駅そばから卒業できない。
新しい土地へ行って駅そばを見つけ、気がつくと店に入っている。
とカッコつけたものの、本当は無意識ではなく、「これから食べに行くのだからやめた方がいいよ」という理性と、「駅そばなんてオヤツだよね」という誘惑の狭間で散々悩んだ挙句、入るのである。
初めての弘前駅でも、昼飯前に入ってしまった。
「幻の津軽そば 夏限定」に惹かれて入ってしまった。
「幻の」や「限定」に躍らされたわけではない。
「幻の」が、どれだけ「幻の」なのか、確かめたかったのである。
それにしても高価ではないか
ふつうのかけそばでも350円と高いのに、「幻の」は、480円もする。
「幻のメカブそば」を頼んだので、610円もした。
もはや「幻の」は、駅そばクラスではない。
「幻のは、なんで幻なんですか?」と、おばさんに聞くと、「そば粉9割なのよ。作るのに3日かかるの。ほら普通のそばはもっと白いでしょ」と、普通の麺と並べて見せてくれた。
親切である。
すぐにでた。「幻の」はすぐに出された。
だが僕の鈍感な五感では、そば粉9割の気配は感じられない。
小麦粉多量による駅そば特有のねちゃねちゃ感はないが(それが駅そばの魅力だとも言える)、シコシコというより麺の歯切れがいい。

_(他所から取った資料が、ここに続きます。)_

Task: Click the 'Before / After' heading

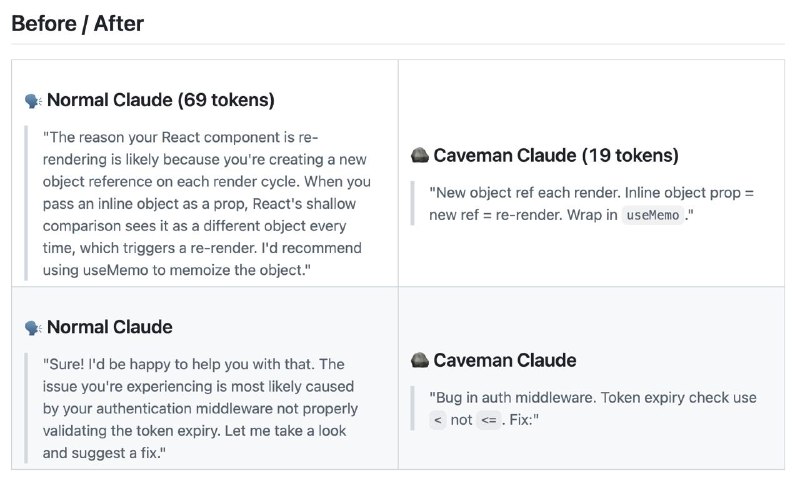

歯切れがいいのですぐにちぎれ、短い麺が残って食べづらい。
ついでに言うなら、関係はないが、めかぶの質は高い。
ついにどこが「幻の」なのかは、発見できなかった。
でも職業上聞かねばならない。
「おいしかったです。この三日かけると言うのは、なにに三日かけるのですか?」
おばさん、じっと僕をみて言った。
「わからね」。
そうか。わからないから「幻の」なのである。
世の摂理である。
これだから、駅そばはからは卒業ができない。